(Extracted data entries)

-.-.-

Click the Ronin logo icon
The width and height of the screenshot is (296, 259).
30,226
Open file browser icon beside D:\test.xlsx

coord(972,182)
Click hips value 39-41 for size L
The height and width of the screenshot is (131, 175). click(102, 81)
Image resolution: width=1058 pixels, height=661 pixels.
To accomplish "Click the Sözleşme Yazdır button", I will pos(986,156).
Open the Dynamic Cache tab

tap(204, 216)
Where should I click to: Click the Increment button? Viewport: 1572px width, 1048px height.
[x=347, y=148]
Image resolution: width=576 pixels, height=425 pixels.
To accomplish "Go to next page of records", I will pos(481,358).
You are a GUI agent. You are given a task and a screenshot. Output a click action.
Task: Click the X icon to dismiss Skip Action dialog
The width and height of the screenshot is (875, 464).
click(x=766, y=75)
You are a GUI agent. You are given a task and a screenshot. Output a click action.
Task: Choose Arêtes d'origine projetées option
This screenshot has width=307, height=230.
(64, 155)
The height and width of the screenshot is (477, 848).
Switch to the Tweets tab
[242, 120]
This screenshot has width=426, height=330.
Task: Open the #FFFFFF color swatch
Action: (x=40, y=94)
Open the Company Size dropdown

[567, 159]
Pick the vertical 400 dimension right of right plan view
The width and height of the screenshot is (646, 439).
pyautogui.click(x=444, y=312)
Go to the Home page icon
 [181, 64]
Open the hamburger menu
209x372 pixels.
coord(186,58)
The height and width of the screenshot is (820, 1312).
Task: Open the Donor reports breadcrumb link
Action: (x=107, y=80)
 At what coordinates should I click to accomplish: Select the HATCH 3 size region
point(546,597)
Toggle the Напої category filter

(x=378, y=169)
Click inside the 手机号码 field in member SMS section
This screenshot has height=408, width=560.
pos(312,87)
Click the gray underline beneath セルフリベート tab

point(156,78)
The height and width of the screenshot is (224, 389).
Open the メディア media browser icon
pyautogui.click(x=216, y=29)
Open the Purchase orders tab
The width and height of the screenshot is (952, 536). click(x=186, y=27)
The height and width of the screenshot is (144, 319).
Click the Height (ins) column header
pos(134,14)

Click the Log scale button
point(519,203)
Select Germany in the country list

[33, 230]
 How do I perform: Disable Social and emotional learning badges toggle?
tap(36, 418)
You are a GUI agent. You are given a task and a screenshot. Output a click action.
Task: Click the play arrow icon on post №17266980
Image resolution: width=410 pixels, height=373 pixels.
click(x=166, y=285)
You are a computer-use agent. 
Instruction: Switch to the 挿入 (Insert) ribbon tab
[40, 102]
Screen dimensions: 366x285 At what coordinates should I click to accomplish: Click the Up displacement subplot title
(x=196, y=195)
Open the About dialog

-.-.-

### TASK TO CARRY OUT
The goal is a faithful transcription of every entry above.

### RESULT OF THIS TASK
Click the Ronin logo icon
The width and height of the screenshot is (296, 259).
30,226
Open file browser icon beside D:\test.xlsx

coord(972,182)
Click hips value 39-41 for size L
The height and width of the screenshot is (131, 175). click(102, 81)
Image resolution: width=1058 pixels, height=661 pixels.
To accomplish "Click the Sözleşme Yazdır button", I will pos(986,156).
Open the Dynamic Cache tab

tap(204, 216)
Where should I click to: Click the Increment button? Viewport: 1572px width, 1048px height.
[x=347, y=148]
Image resolution: width=576 pixels, height=425 pixels.
To accomplish "Go to next page of records", I will pos(481,358).
You are a GUI agent. You are given a task and a screenshot. Output a click action.
Task: Click the X icon to dismiss Skip Action dialog
The width and height of the screenshot is (875, 464).
click(x=766, y=75)
You are a GUI agent. You are given a task and a screenshot. Output a click action.
Task: Choose Arêtes d'origine projetées option
This screenshot has width=307, height=230.
(64, 155)
The height and width of the screenshot is (477, 848).
Switch to the Tweets tab
[242, 120]
This screenshot has width=426, height=330.
Task: Open the #FFFFFF color swatch
Action: (x=40, y=94)
Open the Company Size dropdown

[567, 159]
Pick the vertical 400 dimension right of right plan view
The width and height of the screenshot is (646, 439).
pyautogui.click(x=444, y=312)
Go to the Home page icon
 [181, 64]
Open the hamburger menu
209x372 pixels.
coord(186,58)
The height and width of the screenshot is (820, 1312).
Task: Open the Donor reports breadcrumb link
Action: (x=107, y=80)
 At what coordinates should I click to accomplish: Select the HATCH 3 size region
point(546,597)
Toggle the Напої category filter

(x=378, y=169)
Click inside the 手机号码 field in member SMS section
This screenshot has height=408, width=560.
pos(312,87)
Click the gray underline beneath セルフリベート tab

point(156,78)
The height and width of the screenshot is (224, 389).
Open the メディア media browser icon
pyautogui.click(x=216, y=29)
Open the Purchase orders tab
The width and height of the screenshot is (952, 536). click(x=186, y=27)
The height and width of the screenshot is (144, 319).
Click the Height (ins) column header
pos(134,14)

Click the Log scale button
point(519,203)
Select Germany in the country list

[33, 230]
 How do I perform: Disable Social and emotional learning badges toggle?
tap(36, 418)
You are a GUI agent. You are given a task and a screenshot. Output a click action.
Task: Click the play arrow icon on post №17266980
Image resolution: width=410 pixels, height=373 pixels.
click(x=166, y=285)
You are a computer-use agent. 
Instruction: Switch to the 挿入 (Insert) ribbon tab
[40, 102]
Screen dimensions: 366x285 At what coordinates should I click to accomplish: Click the Up displacement subplot title
(x=196, y=195)
Open the About dialog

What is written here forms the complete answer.